Ao não colocar a banda em um pedestal, André Félix deixa de fora alguns mitos, como, por exemplo, a história de que Ney Matogrosso teria visto um show da banda devidamente maquiada e fantasiada e levado como inspiração para o Secos e Molhados. “Eu evitei cair na polêmica. O Ney foi professor substituto na Ufes nos anos 60, então a possibilidade não é absurda, mas ele já foi questionado sobre e disse não se lembrar. Também deixei de fora a história de que eles teriam ‘inventado’ o fusion antes de Miles Davis. Como eu vou contar isso sem forçar a barra?”, pontua o cineasta.
André afirma, ainda, que os integrantes da banda têm uma relação de amor e ódio com o filme. “É uma coisa natural, se ver falando aquelas coisas não deve ser fácil. Eles acham o filme duro, pesado, mas ele reflete a banda. É um tropo da literatura americana que é a vida não vivida. Eu particularmente adoro poder criar a partir desse mote do que poderia ser e não foi. Acho que o Espírito Santo sempre é ligado por essa sensação daquilo que poderia ter sido…”, pondera André.
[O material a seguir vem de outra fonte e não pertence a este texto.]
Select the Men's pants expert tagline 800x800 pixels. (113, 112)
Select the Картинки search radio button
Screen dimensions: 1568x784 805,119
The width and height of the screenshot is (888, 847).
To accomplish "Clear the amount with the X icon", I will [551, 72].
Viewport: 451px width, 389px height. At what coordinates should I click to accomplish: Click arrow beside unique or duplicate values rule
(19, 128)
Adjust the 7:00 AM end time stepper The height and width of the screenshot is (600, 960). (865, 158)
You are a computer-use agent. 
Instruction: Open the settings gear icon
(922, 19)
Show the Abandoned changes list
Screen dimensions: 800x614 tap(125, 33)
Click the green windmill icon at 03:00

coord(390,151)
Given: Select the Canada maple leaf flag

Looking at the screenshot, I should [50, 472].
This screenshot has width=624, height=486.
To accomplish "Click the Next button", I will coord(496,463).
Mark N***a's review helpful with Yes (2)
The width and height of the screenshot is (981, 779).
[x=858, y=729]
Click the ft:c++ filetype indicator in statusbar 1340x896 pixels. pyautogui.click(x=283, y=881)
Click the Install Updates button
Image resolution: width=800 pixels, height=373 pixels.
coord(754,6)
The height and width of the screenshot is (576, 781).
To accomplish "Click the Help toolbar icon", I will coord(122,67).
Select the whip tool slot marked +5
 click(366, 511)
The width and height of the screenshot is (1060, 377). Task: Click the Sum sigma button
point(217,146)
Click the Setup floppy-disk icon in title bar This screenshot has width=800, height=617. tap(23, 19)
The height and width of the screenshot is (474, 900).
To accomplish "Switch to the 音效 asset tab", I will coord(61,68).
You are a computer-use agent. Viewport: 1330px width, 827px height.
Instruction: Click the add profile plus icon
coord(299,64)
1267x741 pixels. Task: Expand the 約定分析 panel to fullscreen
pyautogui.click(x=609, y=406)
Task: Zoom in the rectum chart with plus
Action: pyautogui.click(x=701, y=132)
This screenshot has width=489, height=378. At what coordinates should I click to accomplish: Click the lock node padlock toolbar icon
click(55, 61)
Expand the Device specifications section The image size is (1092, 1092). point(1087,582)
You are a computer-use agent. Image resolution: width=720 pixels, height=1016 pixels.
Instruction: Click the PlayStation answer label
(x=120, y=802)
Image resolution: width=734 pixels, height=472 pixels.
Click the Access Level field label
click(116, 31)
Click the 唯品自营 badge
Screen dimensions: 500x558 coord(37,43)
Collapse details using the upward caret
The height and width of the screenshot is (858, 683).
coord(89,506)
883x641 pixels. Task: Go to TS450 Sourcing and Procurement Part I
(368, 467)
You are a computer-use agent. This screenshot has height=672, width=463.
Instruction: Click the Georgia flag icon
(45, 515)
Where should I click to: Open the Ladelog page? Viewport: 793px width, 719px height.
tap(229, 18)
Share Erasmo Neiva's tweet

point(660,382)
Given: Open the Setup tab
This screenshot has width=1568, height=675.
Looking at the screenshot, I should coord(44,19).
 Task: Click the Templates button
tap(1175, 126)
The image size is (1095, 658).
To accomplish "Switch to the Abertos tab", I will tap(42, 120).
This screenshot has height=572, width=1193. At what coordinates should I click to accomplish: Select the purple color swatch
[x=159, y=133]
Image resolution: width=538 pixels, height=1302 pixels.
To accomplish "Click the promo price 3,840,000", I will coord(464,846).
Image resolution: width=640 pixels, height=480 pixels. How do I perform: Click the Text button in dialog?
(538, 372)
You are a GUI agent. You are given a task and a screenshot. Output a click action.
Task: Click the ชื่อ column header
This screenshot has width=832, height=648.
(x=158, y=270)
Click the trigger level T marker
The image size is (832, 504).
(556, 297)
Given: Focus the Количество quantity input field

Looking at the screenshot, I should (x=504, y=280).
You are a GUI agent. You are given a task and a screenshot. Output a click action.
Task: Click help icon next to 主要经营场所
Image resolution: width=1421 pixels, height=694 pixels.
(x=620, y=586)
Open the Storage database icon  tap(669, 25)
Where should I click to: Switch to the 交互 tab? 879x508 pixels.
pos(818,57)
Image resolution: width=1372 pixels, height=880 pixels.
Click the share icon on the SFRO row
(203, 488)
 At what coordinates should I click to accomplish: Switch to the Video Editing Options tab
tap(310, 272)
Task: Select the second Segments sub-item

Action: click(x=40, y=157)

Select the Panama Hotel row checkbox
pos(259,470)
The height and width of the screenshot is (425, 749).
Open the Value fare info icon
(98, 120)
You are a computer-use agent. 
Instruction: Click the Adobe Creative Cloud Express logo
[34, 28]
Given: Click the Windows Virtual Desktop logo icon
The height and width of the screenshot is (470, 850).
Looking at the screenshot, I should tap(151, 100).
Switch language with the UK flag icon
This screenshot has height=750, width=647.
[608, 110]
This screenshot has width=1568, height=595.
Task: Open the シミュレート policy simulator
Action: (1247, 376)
O filme é parte do projeto Aurora Gordon, comandado por Murilo Abreu, filho de Afonso. Para resgatar a memória d’Os Mamíferos, Murilo resgata arquivos, músicas e gravações perdidas no tempo - ele já lançou discos e realizou shows para manter viva a história. “Acho que eles (Os Mamíferos) foram o primeiro grande evento pop no Estado, mostraram que era realmente possível fazer música pop por aqui. Por mais que não tenham se realizado completamente, foram uma fagulha para uma geração inteira, mostraram que era possível fazer. Eles proporcionaram para uma geração a possibilidade de sonhar”, conclui André.